What to produce
Could you write out each entry exactly as it reads?

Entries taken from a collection
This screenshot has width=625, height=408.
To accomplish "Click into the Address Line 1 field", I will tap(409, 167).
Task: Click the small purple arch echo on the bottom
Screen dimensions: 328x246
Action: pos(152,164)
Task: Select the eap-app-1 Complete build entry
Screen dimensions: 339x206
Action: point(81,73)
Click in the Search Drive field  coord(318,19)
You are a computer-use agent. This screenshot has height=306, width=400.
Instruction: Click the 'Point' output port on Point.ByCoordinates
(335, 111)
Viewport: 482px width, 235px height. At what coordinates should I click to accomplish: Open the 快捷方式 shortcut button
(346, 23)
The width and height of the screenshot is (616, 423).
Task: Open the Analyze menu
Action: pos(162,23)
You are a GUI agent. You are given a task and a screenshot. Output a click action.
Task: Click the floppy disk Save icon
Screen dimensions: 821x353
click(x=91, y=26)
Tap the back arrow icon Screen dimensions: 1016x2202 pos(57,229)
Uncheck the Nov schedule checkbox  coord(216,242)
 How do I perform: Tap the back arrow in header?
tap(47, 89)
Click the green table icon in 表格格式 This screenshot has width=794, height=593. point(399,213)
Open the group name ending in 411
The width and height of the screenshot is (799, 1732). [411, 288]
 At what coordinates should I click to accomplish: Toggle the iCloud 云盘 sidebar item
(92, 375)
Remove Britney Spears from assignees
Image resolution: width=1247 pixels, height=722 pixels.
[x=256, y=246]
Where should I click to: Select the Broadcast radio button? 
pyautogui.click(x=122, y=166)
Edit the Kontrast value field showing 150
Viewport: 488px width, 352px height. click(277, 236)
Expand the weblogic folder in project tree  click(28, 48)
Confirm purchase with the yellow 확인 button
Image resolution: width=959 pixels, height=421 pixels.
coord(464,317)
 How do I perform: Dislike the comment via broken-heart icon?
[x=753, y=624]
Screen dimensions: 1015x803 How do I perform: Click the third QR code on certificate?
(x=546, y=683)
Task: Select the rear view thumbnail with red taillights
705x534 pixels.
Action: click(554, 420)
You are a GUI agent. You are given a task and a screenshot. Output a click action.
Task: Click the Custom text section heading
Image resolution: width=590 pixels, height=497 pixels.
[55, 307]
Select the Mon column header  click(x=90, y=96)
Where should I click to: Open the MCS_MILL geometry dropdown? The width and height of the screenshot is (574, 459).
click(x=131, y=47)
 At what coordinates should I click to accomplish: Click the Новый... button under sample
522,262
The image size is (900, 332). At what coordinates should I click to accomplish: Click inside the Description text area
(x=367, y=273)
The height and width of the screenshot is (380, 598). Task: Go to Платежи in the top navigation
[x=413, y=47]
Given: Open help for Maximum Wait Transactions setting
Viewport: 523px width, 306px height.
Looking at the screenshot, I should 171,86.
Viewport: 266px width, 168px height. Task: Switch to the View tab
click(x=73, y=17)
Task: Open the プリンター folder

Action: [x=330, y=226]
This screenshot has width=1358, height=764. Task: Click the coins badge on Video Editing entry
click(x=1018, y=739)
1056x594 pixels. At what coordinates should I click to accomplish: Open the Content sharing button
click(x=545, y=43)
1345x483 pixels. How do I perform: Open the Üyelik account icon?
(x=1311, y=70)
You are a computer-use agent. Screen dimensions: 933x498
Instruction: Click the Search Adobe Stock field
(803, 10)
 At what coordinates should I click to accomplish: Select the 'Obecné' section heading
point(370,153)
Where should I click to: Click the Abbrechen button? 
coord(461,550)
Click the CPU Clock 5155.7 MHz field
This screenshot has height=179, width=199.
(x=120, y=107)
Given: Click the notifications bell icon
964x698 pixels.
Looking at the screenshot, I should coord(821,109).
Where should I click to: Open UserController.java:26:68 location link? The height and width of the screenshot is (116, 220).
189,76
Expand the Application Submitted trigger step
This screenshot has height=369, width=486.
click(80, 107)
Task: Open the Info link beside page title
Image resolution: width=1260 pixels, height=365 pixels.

Task result
This screenshot has width=625, height=408.
To accomplish "Click into the Address Line 1 field", I will tap(409, 167).
Task: Click the small purple arch echo on the bottom
Screen dimensions: 328x246
Action: pos(152,164)
Task: Select the eap-app-1 Complete build entry
Screen dimensions: 339x206
Action: point(81,73)
Click in the Search Drive field  coord(318,19)
You are a computer-use agent. This screenshot has height=306, width=400.
Instruction: Click the 'Point' output port on Point.ByCoordinates
(335, 111)
Viewport: 482px width, 235px height. At what coordinates should I click to accomplish: Open the 快捷方式 shortcut button
(346, 23)
The width and height of the screenshot is (616, 423).
Task: Open the Analyze menu
Action: pos(162,23)
You are a GUI agent. You are given a task and a screenshot. Output a click action.
Task: Click the floppy disk Save icon
Screen dimensions: 821x353
click(x=91, y=26)
Tap the back arrow icon Screen dimensions: 1016x2202 pos(57,229)
Uncheck the Nov schedule checkbox  coord(216,242)
 How do I perform: Tap the back arrow in header?
tap(47, 89)
Click the green table icon in 表格格式 This screenshot has width=794, height=593. point(399,213)
Open the group name ending in 411
The width and height of the screenshot is (799, 1732). [411, 288]
 At what coordinates should I click to accomplish: Toggle the iCloud 云盘 sidebar item
(92, 375)
Remove Britney Spears from assignees
Image resolution: width=1247 pixels, height=722 pixels.
[x=256, y=246]
Where should I click to: Select the Broadcast radio button? 
pyautogui.click(x=122, y=166)
Edit the Kontrast value field showing 150
Viewport: 488px width, 352px height. click(277, 236)
Expand the weblogic folder in project tree  click(28, 48)
Confirm purchase with the yellow 확인 button
Image resolution: width=959 pixels, height=421 pixels.
coord(464,317)
 How do I perform: Dislike the comment via broken-heart icon?
[x=753, y=624]
Screen dimensions: 1015x803 How do I perform: Click the third QR code on certificate?
(x=546, y=683)
Task: Select the rear view thumbnail with red taillights
705x534 pixels.
Action: click(554, 420)
You are a GUI agent. You are given a task and a screenshot. Output a click action.
Task: Click the Custom text section heading
Image resolution: width=590 pixels, height=497 pixels.
[55, 307]
Select the Mon column header  click(x=90, y=96)
Where should I click to: Open the MCS_MILL geometry dropdown? The width and height of the screenshot is (574, 459).
click(x=131, y=47)
 At what coordinates should I click to accomplish: Click the Новый... button under sample
522,262
The image size is (900, 332). At what coordinates should I click to accomplish: Click inside the Description text area
(x=367, y=273)
The height and width of the screenshot is (380, 598). Task: Go to Платежи in the top navigation
[x=413, y=47]
Given: Open help for Maximum Wait Transactions setting
Viewport: 523px width, 306px height.
Looking at the screenshot, I should 171,86.
Viewport: 266px width, 168px height. Task: Switch to the View tab
click(x=73, y=17)
Task: Open the プリンター folder

Action: [x=330, y=226]
This screenshot has width=1358, height=764. Task: Click the coins badge on Video Editing entry
click(x=1018, y=739)
1056x594 pixels. At what coordinates should I click to accomplish: Open the Content sharing button
click(x=545, y=43)
1345x483 pixels. How do I perform: Open the Üyelik account icon?
(x=1311, y=70)
You are a computer-use agent. Screen dimensions: 933x498
Instruction: Click the Search Adobe Stock field
(803, 10)
 At what coordinates should I click to accomplish: Select the 'Obecné' section heading
point(370,153)
Where should I click to: Click the Abbrechen button? 
coord(461,550)
Click the CPU Clock 5155.7 MHz field
This screenshot has height=179, width=199.
(x=120, y=107)
Given: Click the notifications bell icon
964x698 pixels.
Looking at the screenshot, I should coord(821,109).
Where should I click to: Open UserController.java:26:68 location link? The height and width of the screenshot is (116, 220).
189,76
Expand the Application Submitted trigger step
This screenshot has height=369, width=486.
click(80, 107)
Task: Open the Info link beside page title
Image resolution: width=1260 pixels, height=365 pixels.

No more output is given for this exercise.